Come accedere a Google Gemini AI
Per accedere a Google Gemini, ti serve per utilizzare l’app web un Account Google personale che controlli autonomamente oppure un account Google Workspace con accesso abilitato dall’amministratore. Se sei un amministratore di Google Workspace, puoi abilitare l’accesso all’app web Gemini seguendo le istruzioni appropriate.
Inoltre, devi rispettare i requisiti di età per l’utilizzo dell’app web Gemini:
- È necessario utilizzare uno dei seguenti browser supportati: Chrome, Safari, Firefox, Opera o Edgium.
- Nello Spazio Economico Europeo (SEE), in Svizzera e nel Regno Unito, devi avere almeno 18 anni.
- Negli altri paesi in cui l’app web Gemini è disponibile, devi avere almeno 13 anni (o l’età minima richiesta nel tuo paese).
Per accedere all’app web Gemini basta solo visitare il sito, andare in alto a destra e selezionare “Accedi”. E poi accedere al tuo Account Google personale. Se invece vuoi uscire, basta andare in alto a destra, selezionare la tua immagine del profilo, e infine cliccare su “Esci”.
Come usare l’AI Google direttamente in Chrome
Riprendiamo inoltre un trucco pratico pubblicato da Il Software. Esso permette di attivare Gemini direttamente dalla barra degli indirizzi di Chrome.
Basta digitare semplicemente “@gemini” e premere il tasto Tab. Subito comparirà “Chat with Gemini” all’inizio della barra di Chrome, indicando che il chatbot è pronto per avviare una conversazione con l’utente e fornire risposte pertinenti e argomentate in linea con la richiesta.
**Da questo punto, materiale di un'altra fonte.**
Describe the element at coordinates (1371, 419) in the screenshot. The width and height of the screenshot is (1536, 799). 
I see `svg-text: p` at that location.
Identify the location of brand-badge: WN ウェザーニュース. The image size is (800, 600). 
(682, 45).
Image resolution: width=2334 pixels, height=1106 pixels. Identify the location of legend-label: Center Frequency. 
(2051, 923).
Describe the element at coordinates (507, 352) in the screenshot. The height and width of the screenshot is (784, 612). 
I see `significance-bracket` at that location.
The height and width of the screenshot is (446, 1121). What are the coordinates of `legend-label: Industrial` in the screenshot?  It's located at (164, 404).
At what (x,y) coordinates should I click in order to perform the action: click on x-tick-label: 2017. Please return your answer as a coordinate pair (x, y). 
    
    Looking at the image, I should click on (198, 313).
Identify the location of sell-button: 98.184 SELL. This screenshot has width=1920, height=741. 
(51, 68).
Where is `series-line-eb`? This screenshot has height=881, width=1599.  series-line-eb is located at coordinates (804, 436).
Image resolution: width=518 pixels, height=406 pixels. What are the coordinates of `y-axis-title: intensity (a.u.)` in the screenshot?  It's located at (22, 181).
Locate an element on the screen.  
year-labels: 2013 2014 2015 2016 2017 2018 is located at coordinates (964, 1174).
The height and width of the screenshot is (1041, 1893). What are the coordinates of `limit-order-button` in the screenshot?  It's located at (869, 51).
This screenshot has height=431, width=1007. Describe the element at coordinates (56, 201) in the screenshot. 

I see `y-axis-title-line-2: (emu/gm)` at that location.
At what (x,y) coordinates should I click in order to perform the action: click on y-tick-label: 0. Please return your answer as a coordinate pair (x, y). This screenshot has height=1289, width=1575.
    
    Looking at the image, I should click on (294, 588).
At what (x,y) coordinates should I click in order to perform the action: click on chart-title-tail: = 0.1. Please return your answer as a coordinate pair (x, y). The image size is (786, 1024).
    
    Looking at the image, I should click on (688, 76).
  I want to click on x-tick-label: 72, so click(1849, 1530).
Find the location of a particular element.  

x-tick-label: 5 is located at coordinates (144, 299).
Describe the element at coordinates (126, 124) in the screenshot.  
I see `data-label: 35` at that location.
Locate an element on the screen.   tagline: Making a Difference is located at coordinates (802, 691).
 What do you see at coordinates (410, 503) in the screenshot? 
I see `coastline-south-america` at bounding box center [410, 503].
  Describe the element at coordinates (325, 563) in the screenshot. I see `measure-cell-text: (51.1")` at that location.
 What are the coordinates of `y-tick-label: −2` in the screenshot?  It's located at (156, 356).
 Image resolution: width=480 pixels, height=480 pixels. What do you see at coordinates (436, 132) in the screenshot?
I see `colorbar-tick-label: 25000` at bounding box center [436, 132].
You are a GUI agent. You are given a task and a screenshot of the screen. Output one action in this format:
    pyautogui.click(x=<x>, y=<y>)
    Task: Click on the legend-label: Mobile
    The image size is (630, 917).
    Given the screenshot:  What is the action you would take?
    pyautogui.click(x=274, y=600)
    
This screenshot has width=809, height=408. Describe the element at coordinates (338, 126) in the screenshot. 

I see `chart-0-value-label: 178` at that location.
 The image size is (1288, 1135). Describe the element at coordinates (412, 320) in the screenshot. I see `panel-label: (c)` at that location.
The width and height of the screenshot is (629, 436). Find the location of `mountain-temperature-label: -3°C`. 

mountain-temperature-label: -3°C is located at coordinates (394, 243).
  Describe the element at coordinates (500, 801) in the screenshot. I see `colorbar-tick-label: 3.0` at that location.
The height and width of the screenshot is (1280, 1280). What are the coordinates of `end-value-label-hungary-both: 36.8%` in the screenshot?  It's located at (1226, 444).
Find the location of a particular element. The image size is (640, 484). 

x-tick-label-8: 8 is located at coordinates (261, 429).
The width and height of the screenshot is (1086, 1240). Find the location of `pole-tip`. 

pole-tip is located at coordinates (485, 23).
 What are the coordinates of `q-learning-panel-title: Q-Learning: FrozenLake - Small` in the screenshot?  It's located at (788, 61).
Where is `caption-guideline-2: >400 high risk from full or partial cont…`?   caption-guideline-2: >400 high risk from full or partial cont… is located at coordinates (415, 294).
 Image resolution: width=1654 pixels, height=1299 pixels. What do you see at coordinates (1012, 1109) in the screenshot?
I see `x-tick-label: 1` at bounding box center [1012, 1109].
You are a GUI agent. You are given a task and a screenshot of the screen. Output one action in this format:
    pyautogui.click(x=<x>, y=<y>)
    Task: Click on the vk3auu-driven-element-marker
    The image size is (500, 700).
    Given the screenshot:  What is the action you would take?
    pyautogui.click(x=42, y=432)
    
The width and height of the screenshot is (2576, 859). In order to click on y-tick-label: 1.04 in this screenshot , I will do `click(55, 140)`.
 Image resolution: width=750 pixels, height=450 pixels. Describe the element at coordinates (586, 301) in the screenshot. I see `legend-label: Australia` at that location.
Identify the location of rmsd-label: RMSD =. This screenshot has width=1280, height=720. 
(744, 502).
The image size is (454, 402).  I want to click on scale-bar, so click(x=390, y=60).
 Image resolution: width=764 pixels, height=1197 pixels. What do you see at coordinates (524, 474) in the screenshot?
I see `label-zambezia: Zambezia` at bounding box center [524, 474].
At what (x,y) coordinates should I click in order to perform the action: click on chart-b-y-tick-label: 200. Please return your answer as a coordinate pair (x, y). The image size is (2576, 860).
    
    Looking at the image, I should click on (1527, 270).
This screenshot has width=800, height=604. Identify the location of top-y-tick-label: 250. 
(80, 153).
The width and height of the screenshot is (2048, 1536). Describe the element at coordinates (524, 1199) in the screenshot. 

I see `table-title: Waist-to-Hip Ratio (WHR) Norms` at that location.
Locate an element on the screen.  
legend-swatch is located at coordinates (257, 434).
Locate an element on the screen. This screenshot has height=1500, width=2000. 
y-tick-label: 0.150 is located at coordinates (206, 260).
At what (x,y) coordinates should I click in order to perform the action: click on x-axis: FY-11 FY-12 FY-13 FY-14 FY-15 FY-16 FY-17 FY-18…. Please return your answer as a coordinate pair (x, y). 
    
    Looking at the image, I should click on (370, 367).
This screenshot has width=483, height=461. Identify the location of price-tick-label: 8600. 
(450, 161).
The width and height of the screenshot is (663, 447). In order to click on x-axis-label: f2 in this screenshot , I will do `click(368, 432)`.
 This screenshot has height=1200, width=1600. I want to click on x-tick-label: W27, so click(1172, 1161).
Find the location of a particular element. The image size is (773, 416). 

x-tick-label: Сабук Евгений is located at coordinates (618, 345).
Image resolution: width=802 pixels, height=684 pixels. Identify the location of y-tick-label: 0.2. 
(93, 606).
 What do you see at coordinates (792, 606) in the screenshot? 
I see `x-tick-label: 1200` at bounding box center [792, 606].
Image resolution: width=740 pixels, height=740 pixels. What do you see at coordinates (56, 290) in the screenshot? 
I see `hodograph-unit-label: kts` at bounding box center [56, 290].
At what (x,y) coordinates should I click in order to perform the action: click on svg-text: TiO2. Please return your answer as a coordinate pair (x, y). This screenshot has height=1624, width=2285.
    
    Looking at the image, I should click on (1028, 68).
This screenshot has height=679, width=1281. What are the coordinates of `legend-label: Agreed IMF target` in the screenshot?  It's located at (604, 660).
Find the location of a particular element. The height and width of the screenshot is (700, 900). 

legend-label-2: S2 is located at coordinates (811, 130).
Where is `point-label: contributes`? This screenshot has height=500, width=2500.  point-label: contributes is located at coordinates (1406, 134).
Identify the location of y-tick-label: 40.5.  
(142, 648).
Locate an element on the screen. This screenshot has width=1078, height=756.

È importante notare che questa funzionalità potrebbe non essere disponibile per tutti gli utenti allo stesso modo inizialmente. Come accade spesso con l’introduzione di nuove caratteristiche, l’abilitazione di Gemini in Chrome potrebbe avvenire gradualmente, coinvolgendo un numero sempre maggiore di utenti nel tempo.
Quanto costa Google Gemini
Ma quanto costa utilizzare Gemini? Puoi usufruire di Gemini con il modello Gemini Pro gratuitamente tramite il sito web e l’app omonima su Android, o tramite Google su iOS (attualmente disponibile solo negli Stati Uniti, mentre su iOS non è ancora disponibile).
Altrimenti puoi affidarti a Gemini Advanced, che si avvale del modello Gemini Ultra 1.0. Questa AI è inclusa in un nuovo piano di Google One chiamato Google One AI Premium, al costo di 21,99 euro al mese, con i primi due mesi gratuiti. Al momento, questo piano è disponibile solo in inglese.